"""

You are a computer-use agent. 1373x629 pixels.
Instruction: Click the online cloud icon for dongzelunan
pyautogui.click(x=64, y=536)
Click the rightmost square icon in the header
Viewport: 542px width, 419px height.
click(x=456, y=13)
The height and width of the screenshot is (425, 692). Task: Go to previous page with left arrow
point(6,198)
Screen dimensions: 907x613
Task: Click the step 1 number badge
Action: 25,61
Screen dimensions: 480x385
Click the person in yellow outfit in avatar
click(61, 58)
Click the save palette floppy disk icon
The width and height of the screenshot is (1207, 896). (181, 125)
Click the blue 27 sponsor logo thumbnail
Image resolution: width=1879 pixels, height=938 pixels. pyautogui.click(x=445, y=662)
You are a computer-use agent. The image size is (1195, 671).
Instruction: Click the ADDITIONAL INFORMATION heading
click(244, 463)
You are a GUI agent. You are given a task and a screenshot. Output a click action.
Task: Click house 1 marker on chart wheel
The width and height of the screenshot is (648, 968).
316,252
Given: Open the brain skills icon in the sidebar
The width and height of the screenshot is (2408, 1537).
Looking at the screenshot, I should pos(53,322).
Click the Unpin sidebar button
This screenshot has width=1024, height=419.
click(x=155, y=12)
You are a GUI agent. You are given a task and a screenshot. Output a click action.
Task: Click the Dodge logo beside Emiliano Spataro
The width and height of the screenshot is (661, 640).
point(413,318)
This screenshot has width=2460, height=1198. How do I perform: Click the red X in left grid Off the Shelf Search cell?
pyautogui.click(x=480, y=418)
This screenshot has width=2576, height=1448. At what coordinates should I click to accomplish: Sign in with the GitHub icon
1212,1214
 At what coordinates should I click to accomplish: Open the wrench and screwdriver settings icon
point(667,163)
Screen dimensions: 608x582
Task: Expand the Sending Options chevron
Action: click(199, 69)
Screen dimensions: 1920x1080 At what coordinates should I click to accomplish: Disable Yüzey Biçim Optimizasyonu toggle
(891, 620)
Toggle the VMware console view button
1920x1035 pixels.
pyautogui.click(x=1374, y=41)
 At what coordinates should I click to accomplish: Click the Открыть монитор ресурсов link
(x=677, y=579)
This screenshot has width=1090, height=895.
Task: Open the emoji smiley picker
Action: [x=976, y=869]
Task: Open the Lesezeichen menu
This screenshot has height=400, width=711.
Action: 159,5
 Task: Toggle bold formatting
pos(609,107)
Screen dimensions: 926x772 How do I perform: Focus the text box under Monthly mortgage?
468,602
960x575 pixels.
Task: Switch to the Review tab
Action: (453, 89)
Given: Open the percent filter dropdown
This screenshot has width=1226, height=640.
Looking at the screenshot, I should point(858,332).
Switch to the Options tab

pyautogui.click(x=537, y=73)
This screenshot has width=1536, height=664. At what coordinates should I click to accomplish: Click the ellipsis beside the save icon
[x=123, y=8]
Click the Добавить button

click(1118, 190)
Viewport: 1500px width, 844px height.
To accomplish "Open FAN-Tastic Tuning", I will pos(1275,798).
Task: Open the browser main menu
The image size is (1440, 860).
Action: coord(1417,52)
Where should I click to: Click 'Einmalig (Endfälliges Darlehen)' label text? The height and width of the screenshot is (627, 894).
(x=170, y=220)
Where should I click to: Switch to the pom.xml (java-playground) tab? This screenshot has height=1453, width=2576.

"""

• _What the task requires_: In the records above, how many lines hold the string "computer"? Respond with that number only.

• _Exercise solution_: 2